Un análisis de comportamiento del nuevo ransomware sugiere que es parcialmente autónomo y se propaga automáticamente cuando se ejecuta en un controlador de dominio (DC) mientras borra los registros de eventos de las máquinas afectadas.
Además, es extremadamente flexible, operando no solo en base a una configuración incorporada, sino también a numerosos argumentos opcionales que le permiten cambiar su comportamiento de acuerdo con las necesidades del operador.

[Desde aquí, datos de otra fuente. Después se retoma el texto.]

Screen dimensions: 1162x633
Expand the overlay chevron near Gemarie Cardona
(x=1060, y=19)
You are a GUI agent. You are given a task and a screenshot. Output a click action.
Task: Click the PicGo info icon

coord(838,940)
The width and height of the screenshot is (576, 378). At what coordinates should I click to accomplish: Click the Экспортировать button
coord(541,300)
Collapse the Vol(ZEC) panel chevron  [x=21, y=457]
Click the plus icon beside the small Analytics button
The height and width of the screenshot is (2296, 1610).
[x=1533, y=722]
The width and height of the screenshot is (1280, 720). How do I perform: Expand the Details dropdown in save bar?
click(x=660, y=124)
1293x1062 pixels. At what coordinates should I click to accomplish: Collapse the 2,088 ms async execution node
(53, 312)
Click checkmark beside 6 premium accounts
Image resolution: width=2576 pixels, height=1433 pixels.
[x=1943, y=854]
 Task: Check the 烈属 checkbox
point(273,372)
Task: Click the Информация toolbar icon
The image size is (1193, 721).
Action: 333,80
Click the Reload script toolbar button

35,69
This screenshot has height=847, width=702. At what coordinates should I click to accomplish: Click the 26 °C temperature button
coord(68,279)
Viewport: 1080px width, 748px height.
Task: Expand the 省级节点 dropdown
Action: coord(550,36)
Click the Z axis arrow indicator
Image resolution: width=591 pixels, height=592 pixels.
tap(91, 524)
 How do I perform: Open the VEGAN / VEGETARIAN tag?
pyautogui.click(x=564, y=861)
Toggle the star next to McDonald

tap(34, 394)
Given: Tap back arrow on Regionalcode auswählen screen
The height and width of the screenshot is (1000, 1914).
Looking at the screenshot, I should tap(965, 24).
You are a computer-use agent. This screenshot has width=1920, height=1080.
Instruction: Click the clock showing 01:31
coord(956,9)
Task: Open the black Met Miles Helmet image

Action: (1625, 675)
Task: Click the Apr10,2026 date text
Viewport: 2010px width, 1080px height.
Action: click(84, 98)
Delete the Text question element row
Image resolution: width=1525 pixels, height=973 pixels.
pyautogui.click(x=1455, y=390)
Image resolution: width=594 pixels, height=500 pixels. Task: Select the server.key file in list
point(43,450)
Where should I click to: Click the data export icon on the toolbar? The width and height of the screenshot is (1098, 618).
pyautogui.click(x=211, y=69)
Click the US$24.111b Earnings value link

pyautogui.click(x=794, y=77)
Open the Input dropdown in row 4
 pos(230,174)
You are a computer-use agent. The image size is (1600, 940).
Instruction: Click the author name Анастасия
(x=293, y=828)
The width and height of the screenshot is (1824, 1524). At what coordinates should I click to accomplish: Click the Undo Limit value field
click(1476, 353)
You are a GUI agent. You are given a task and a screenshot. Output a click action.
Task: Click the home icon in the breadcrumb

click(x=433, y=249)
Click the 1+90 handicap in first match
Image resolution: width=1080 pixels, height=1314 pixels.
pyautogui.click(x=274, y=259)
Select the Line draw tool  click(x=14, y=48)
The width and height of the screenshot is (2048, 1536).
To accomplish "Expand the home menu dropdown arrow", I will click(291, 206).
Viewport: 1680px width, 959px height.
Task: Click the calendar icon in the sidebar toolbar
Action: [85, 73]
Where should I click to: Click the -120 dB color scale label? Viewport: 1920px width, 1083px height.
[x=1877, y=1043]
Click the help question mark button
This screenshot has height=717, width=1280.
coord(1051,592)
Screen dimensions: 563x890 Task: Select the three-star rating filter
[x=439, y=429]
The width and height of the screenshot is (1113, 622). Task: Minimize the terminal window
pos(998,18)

Si bien parece haberse inspirado en algunas de las familias de ransomware más peligrosas, también contiene funcionalidades únicas, que rara vez se ven entre los ransomware, como el uso de llamadas directas al sistema.
En el caso detectado, la nota de ransomware enviada a la víctima tenía un formato similar a las notas de Yanluowang, aunque otras variantes dejaron caer una que se parecía más a las notas de ransomware DarkSide.
Argentina en la mira
Un informe de la firma de seguridad Check Point Research informó que los ataques informáticos semanales en todo el mundo aumentaron un 7% en el primer trimestre de 2023 respecto al mismo trimestre del año pasado, y en promedio, cada organización enfrentó 1.248 ataques por semana.
En Argentina hubo un crecimiento de hasta el 22% en los ataques semanales con respecto al mismo periodo del año anterior, aumentando en promedio hasta los 2.052 ciberataques por semana. En el primer trimestre de 2023 el sector de Educación e Investigación fue el más afectado en número de incidencias, con un promedio de 2.507 ataques por organización a la semana.